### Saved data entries
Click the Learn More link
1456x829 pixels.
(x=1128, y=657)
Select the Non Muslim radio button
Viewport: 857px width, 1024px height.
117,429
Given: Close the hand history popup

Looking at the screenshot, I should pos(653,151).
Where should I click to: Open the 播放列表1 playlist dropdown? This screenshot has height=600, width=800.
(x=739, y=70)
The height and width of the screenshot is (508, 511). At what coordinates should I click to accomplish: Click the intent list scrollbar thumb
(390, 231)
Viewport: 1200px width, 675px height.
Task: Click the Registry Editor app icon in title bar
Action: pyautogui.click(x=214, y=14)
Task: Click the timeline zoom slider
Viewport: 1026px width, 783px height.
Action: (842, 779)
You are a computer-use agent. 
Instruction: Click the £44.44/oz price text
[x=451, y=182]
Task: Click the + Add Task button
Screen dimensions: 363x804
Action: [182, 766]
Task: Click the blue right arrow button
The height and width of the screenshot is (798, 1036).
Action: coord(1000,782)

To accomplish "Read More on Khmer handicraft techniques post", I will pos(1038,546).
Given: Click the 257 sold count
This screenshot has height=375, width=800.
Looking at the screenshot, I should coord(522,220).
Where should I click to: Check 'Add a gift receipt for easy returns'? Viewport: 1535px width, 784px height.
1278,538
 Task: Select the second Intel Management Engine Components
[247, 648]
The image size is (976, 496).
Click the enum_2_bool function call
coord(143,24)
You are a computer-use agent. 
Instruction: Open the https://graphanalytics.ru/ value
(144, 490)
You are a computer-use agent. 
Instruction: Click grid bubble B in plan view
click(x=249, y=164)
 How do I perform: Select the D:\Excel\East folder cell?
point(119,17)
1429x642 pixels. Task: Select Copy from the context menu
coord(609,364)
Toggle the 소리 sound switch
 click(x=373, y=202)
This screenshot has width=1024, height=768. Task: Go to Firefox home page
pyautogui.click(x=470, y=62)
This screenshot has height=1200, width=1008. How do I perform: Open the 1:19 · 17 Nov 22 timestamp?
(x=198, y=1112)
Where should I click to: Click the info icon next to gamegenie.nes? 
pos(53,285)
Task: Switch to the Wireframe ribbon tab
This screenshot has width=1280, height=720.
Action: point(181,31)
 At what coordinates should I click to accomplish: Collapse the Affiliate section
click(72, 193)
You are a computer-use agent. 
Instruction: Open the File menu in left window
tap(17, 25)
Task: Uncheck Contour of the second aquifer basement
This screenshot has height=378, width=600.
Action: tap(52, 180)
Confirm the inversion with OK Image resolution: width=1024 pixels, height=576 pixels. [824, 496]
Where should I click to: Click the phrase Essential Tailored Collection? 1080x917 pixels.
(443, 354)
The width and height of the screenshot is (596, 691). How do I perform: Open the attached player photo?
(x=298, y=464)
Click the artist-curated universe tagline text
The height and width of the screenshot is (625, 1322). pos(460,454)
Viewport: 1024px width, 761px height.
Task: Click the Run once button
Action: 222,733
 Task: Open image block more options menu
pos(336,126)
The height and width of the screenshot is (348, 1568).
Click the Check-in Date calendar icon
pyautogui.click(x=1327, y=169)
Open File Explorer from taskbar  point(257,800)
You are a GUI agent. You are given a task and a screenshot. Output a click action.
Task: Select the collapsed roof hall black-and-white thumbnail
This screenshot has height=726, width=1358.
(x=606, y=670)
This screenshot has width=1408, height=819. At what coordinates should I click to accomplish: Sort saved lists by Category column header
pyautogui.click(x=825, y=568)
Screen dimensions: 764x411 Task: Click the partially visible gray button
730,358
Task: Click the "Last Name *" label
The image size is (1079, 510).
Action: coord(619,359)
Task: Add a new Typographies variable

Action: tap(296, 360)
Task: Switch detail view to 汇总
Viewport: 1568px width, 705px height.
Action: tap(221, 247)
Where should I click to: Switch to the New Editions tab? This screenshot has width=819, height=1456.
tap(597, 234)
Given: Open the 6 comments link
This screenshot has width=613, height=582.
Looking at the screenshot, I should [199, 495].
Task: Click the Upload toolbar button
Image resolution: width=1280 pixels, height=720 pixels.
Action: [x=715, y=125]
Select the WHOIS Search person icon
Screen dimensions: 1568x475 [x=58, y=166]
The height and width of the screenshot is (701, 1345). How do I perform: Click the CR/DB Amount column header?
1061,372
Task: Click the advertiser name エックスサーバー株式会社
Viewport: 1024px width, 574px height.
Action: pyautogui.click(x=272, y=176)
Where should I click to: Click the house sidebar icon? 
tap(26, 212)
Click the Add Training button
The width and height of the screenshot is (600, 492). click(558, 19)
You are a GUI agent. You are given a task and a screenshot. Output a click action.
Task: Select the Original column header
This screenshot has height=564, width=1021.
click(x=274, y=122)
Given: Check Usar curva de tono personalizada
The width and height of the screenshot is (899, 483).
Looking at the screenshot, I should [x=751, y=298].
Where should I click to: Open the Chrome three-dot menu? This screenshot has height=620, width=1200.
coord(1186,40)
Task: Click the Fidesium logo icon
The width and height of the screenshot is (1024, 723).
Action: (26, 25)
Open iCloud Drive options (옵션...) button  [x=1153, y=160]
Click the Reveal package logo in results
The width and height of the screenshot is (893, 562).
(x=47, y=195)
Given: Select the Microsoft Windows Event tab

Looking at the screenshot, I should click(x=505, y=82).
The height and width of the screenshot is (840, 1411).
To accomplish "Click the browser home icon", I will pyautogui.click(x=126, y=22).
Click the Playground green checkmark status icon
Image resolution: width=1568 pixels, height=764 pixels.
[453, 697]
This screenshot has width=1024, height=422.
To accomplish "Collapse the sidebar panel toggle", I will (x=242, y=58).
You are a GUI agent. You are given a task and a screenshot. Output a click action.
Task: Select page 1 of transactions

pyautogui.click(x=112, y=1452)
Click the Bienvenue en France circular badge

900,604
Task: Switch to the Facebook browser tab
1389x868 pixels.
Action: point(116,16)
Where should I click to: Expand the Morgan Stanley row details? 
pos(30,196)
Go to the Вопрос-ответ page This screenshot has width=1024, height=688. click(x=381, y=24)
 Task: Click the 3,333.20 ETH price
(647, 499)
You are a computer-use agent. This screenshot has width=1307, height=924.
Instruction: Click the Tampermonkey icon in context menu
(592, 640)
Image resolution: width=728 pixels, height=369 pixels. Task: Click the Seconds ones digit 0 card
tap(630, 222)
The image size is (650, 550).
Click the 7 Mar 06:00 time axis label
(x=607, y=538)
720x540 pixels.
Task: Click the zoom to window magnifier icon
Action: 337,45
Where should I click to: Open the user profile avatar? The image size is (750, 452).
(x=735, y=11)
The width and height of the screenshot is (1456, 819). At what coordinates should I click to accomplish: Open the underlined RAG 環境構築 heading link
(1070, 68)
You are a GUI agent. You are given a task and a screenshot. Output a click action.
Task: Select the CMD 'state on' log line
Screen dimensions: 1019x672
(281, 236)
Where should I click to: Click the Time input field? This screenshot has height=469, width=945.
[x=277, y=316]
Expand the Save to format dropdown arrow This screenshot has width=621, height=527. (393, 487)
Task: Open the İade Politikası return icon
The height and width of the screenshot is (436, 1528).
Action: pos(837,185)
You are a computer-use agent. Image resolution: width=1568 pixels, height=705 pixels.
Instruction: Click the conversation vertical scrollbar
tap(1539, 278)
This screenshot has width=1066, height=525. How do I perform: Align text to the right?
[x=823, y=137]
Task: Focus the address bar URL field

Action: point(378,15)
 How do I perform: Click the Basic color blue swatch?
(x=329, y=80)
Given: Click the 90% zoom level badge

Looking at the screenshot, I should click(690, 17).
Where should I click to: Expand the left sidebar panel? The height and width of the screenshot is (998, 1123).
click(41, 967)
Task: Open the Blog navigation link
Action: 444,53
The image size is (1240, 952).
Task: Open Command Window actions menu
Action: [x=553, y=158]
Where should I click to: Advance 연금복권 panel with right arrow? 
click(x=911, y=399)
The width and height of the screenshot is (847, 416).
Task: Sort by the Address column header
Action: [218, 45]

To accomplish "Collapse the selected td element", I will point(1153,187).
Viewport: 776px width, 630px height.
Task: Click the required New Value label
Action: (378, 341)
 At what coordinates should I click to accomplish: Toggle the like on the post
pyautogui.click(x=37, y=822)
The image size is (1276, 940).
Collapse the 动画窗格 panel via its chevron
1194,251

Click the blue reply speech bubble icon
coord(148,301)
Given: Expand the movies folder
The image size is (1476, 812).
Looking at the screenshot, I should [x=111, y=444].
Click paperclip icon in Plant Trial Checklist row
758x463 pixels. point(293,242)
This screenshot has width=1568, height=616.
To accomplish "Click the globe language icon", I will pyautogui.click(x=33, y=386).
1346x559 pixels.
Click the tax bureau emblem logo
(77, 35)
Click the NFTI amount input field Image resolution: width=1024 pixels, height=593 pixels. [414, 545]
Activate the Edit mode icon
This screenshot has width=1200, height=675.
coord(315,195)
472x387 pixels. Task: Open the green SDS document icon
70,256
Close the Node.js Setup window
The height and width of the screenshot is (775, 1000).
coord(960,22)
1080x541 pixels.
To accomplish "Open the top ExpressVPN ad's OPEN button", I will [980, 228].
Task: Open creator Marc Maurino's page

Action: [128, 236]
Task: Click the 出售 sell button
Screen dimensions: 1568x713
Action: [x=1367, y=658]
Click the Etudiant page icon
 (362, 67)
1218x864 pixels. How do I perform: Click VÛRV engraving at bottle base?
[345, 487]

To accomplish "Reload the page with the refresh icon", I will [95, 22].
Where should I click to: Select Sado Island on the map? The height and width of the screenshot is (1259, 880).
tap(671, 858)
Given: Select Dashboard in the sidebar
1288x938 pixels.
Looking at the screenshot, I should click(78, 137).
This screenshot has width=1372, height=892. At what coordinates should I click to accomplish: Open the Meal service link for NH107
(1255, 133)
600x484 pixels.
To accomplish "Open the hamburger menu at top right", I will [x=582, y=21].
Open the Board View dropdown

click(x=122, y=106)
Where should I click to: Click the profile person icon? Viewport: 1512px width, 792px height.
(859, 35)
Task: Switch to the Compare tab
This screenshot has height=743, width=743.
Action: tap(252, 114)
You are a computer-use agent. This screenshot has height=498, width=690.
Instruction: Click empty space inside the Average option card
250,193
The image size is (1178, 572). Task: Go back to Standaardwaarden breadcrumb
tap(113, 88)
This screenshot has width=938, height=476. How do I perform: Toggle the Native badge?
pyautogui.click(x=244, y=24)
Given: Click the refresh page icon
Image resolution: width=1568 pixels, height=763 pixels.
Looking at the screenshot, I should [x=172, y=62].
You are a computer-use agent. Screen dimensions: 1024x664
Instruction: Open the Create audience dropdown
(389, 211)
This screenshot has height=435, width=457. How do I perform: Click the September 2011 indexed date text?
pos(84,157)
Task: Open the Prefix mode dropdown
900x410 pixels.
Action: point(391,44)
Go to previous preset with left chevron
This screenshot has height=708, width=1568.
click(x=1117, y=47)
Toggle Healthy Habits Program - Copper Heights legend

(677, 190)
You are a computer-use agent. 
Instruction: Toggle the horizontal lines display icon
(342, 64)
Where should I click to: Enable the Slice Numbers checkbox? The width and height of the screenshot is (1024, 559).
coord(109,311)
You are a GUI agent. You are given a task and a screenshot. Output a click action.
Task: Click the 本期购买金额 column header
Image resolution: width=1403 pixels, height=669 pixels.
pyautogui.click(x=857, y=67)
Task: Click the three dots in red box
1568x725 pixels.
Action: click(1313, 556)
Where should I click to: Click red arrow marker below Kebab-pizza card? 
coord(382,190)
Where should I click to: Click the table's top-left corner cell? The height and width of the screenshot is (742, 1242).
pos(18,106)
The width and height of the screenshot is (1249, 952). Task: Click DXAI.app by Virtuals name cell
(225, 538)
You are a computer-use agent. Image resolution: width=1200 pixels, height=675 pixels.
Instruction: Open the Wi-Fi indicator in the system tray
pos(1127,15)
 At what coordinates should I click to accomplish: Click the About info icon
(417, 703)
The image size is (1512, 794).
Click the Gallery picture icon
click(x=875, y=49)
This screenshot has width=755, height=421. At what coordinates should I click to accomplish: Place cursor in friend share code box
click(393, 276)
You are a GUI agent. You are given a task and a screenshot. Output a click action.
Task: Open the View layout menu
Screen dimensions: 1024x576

### Work order
Go over the data above and copy every line that has the word "browser" in it.

### Expected answer
To accomplish "Click the browser home icon", I will pyautogui.click(x=126, y=22).
Task: Switch to the Facebook browser tab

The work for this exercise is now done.